Dies sind nur einige Auszüge der Wesensmerkmale eines Cairn-Terriers. Falls Ihr mehr über diese Hunderasse erfahren wollt, empfehle ich Taschenbücher über Hunde,- und Terrierrassen zu diesem Thema, ganz speziell aber das Büchlein "Der Cairn Terrier" von W. Peper/G.Bottenberg, (siehe Buchempfehlungen unten), das diesem Text zu einem Teil als Grundlage diente.


Hundeerziehung

Unser Hund ordnete sich von klein auf bestens in seinem Familienrudel unter und machte daher nur wenig Probleme. Er lernte von Anbeginn schnell Neues hinzu und blieb bis zum Ende durchweg motiviert. Wir glauben, daß es aber auch sonst keinerlei Hunde gibt, die je mit böser Absicht Herrchen oder Frauchen einfach boykutieren würden, wenn Ähnliches je geschieht, liegen die Fehler "in erster Linie" immer nur beim Menschen selbst, nie beim Tier! In allen gewissen Anfangsphasen und auch in allen weiteren Lernphasen ist es jedoch durchweg bei allen auftretenden Unarten sehr wichtig, dem Hund möglichst beim ersten Erwischen, d.h. so direkt wie nur möglich mit deutlicher Tonlage klar zu machen, was er nun wirklich darf und was nicht! Alle dahingehenden Festigkeiten und Erfolge in der konsequenten Erziehung dienen nicht zuletzt der Ausgewogenheit des Tieres im Familienverband, dem Dominanzverhalten gegenüber diesem, und auch der Sicherheit sich als Rufelführer(in) entsprechend sicher genug mit seinem vierbeinigen Freund "drinnen" wie "draußen" bewegen zu können.
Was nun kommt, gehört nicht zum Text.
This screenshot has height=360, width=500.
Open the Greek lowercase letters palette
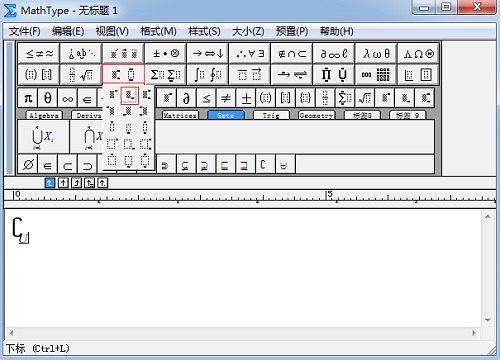(376, 53)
Der heranwachsende als auch der ausgewachsene Cairn Terrier brauchen dabei, wie alle anderen Hunde eben auch, eine absolut konsequente und klare Führungslinie. Diese sollte jedoch trotz aller Deutlichkeit niemals rauh und lieblos ausfallen! Hat man die entsprechenden Erziehungsschritte und alle darauf aufbauenden weiteren Kommandos, die man seinem Hund gern angedeihen lassen möchte, selbst erst einmal genügend im Griff (sprich, sich zu dem Thema "Hundeerziehung" vorab eingängigst belesen und genügend darüber auch sonst informieren können!), lassen sich mit der Zeit sogar kompliziertere Lernschritte mit guten Erfolgen gerade beim Cairni leicht vermitteln. Dieses "leicht" bezieht sich jedoch nicht auf seine evlt. auch mal durchkommende Sturheit, falls er sich doch mal verweigern möchte, sondern vielmehr auf seine gute und schnelle Auffassungsgabe.
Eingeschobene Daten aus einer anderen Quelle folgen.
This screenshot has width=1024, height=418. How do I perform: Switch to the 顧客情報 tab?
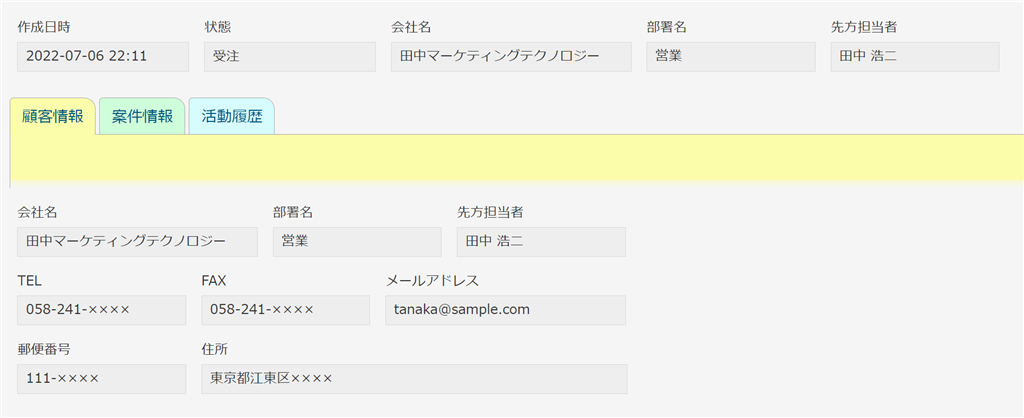pyautogui.click(x=53, y=116)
Mit viel Liebe, Geduld, Lob, Streicheleinheiten, sanfter Stimme, Leckerlies, aber auch dem heute vielfach bewehrten Clickertraining - sowie verschiedenen Verbotsübungen im anderen Fall über eine festere oder sogar mal scharfe Stimmlage - sowie dem rigorosen Ignorieren an den richtigen Stelle als Sfraffolge für falsche Verhaltensweisen des Tieres, können gute Ergebnisse auf dem Erziehungswege erzielt werden, so daß man eines Tages einen bestens führbaren und vor allem auch ausgeglichenen Hund an seiner Seiten sehen darf. Spiel, Spaß und Toben festigen zudem die Beziehung von Hund und Mensch ungemein zusätzlich. Die Folge dessen wird früher oder später sicher ein inniges und damit weiterwachsendes "Miteinander" und "Verstehen" auf beiderlei Seiten sein können. Wer darüberhinaus zusätzliche Hilfe bei den Erziehungsfragen hat und konkrete Praxis sucht, wird in den hiesigen Hundeschulen auf fachkompetende Ansprechpartner treffen können. Bei unserem Asko war dies letztlich nicht extra nötig, da er die wichtigsten Grundregeln, Lernschritte und Kommandos sehr schnell und freudig von alleine begriff (bis auf wenige Ausnahmen), und auch im Laufe seiner reiferen Jahre zeigte es sich, daß er sehr viel Spaß sogar daran hatte selbst anspruchsvollere Kommandos (über die Hundepfeife bpsw.) mit Feuereifer erlernen zu mögen.